The program generates a bunch of files in the output directory giving access to various aspects of the demographic process. We will look to the demographic process more in details in the second part.

## Demographic process

Run the following:

model_1 --config examples/config_1.ctl --landscape examples/australia_precipitation_6032.tif
./animate.R output/N.tif 100


We are giving this time a different configuration file to spatial_process. Its content should be:

landscape=../decrypt/example/australia_precipitation_6032.tif
n_sim_gen=5
n_loci=5
lat_0=-20.0
lon_0=125.0
N_0=1000
duration=500
lat_1=-20.0
lon_1=125.0
n_sample_1=30
n_sample_2=30
sampling_threshold=30
suitability_threshold=26.4
K_max=50
p=0.2
K_min_a=15
K_min_b=50
r=1
emigrant_rate=0.5
friction_suitable=0.4
friction_unsuitable=0.6
demography_out=output/N.tif
last_layer_out=output/last_N.tif
distribution_area_out=output/distribution_area.shp
sample_out=output/sample.shp
database=output/test.db


At the bottom of this page, there is an equivalent file with comment documenting the meaning of the parameters. We are here mostly interested in changing values from the suitability_threshold to the friction_unsuitable options, configuring the demographic process.

### Demographic model

In its present version, the demographic model considers that the landscape is divided into suitable and unsuitable areas. Suitable areas are locations where the value of the landscape is greater than a threshold. Suitable areas are characterized by higher carrying capacity $K_{max}$ and a facilitated migration. Unsuitable areas have most of the time a low carrying capacity $K_{min}^a$, but with probability $p$ a location can switch to a higher $K_{min}^b$.

We may surely develop a simpler alternative model, but in its current state it allows to simulate interesting patterns of population persistence in unsuitable areas.

The growth rate is assumed constant across the landscape, as well as the emigrant rate.

This configuration allow to generate the following demgoraphic history.

You may need google chrome to be able to see this movie

Change the value options to generate different histories. Lower $p$ will be, the more the demographic expansion will be constrained to suitable areas.

## Visualize pre-computed results

### Sampling scheme

In the spatial process configuration file, we limited the number of simulations to 5 sampling schemes, each one composed of:

• 1 sampling cluster fixed on a given coordinate
• 1 sampling cluster that varies uniformly across the distribution area

Within a radius of 30km each of these coordinates, 30 individuals are sampled uniformly. These parameters can be change in the spatial_process.ctl configuration file.
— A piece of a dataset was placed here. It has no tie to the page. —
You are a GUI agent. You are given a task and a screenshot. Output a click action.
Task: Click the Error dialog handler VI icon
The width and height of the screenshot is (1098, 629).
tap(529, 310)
First this script allows to generate a plot sampling_scheme.png representing the fixed sampling cluster, in red, and the 5 varying clusters with their respective radius, in black, on top of the spatial distribution of the population sizes at sampling time, in colors.

We find these kind of plots useful to configure the sampling scheme properties. The R script also generates visualization of the BPP robustness analysis.

### Posterior probability

To visualize the combined effects of departures from the MSC model hypothesis and sampling scheme, you can either look at the raw posterior probabilities, or perform a spatial interpolation of this probability.

The script generated a plot raw_posterior_probability.png representing at the location of population $P_2$ the posterior probability of detecting more than 1 species by BPP.

A spatial interpolation of these probabilities is also generated by the R script, and saved as interpolation.png

This plot give an interesting overview of what we should expect BPP to infer under a spatial history.